Stata The Stata listserver
[Date Prev][Date Next][Thread Prev][Thread Next][Date index][Thread index]

st: RE: Taking averages, etc.


From   "Nick Cox" <n.j.cox@durham.ac.uk>
To   <statalist@hsphsun2.harvard.edu>
Subject   st: RE: Taking averages, etc.
Date   Wed, 17 Dec 2003 10:55:49 -0000

Others have replied pointing out that Stata
does this already.

A related question, perhaps not of much practical
interest, and I guess not Adrian's question,
but nevertheless a small puzzle testing grasp of Stata
technique, is how to specify that an average will be
calculated only if all the values of interest
are non-missing. A single missing value would be
enough to instruct Stata not to calculate.

Here is one way to do it. It works interactively
in Stata 8, and could be automated in a program.

. u auto
. count if mi(rep78)
. if r(N) == 0 su rep78

Stata uses the count left behind by -count-
in r(N). As r(N) is in fact 5, nothing is done.

. count if mi(mpg)
. if r(N) == 0 su mpg

In this case r(N) is indeed 0 and the
calculation is done.

Non-programmers should note the crucial difference
in principle between

1. if <condition> <command>

and

2. <command> if <condition>

Form 1 carries out _one_ test of the <condition>
supplied. If it is true, <command> is carried
out, but not otherwise.

Form 2 carries a test of the <condition>
supplied for _every_ observation specified
and then carries out <command>
for the observations for which it is true.

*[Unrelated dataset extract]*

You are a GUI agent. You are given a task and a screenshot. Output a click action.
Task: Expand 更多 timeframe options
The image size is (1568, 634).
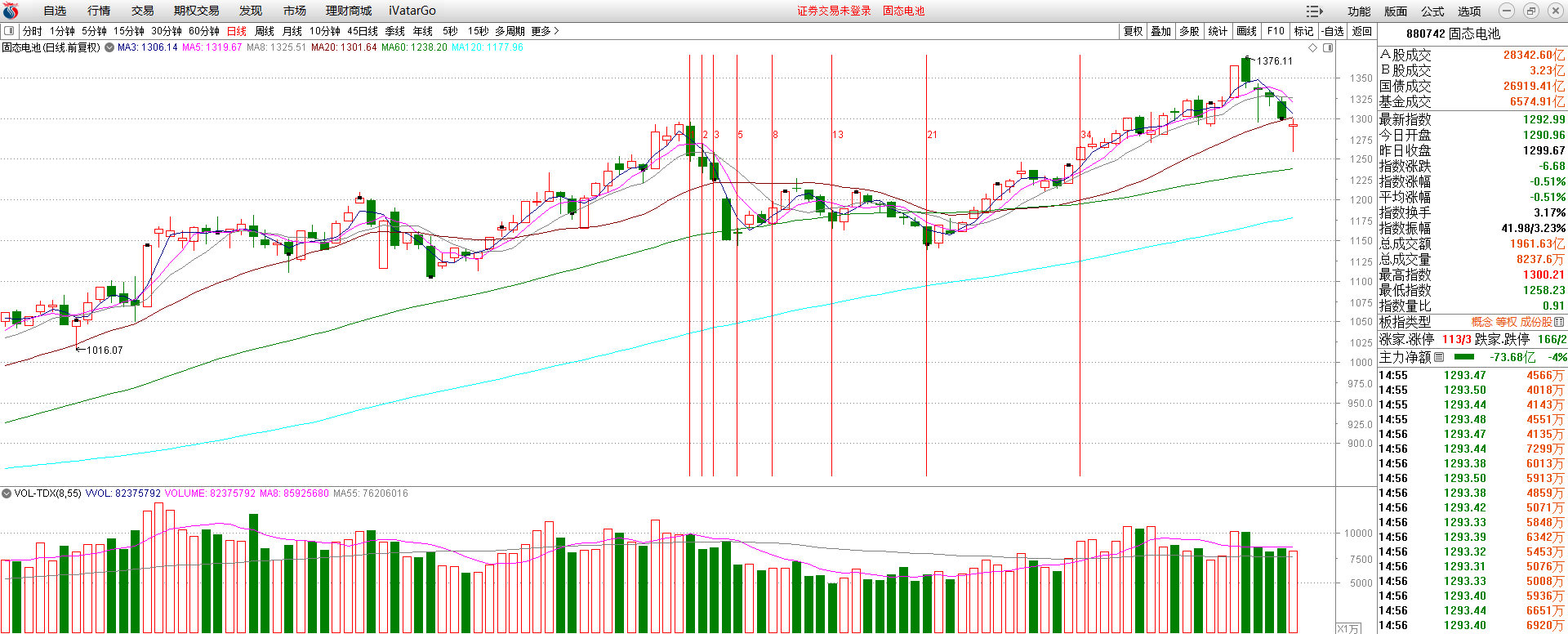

For this problem, form 1 is better.
As it happens,

. count if mi(mpg)
. su mpg if r(N) == 0

is not only legal, but produces the correct result.
What happens is that Stata looks at the condition

	if r(N) == 0

and says in turn: is this true for observation 1?
for observation 2? for observation 3? and so
forth. As it happens, r(N) == 0 is nothing
to do with any of these observations in particular,
but Stata has little notion of irrelevance, and
irrelevance doesn't make a condition false.
(You could even use a tautology like -if 2 == 2-
which Stata would then test for every observation.)
So it carries out the test again and again, which
in a large dataset is naturally very inefficient.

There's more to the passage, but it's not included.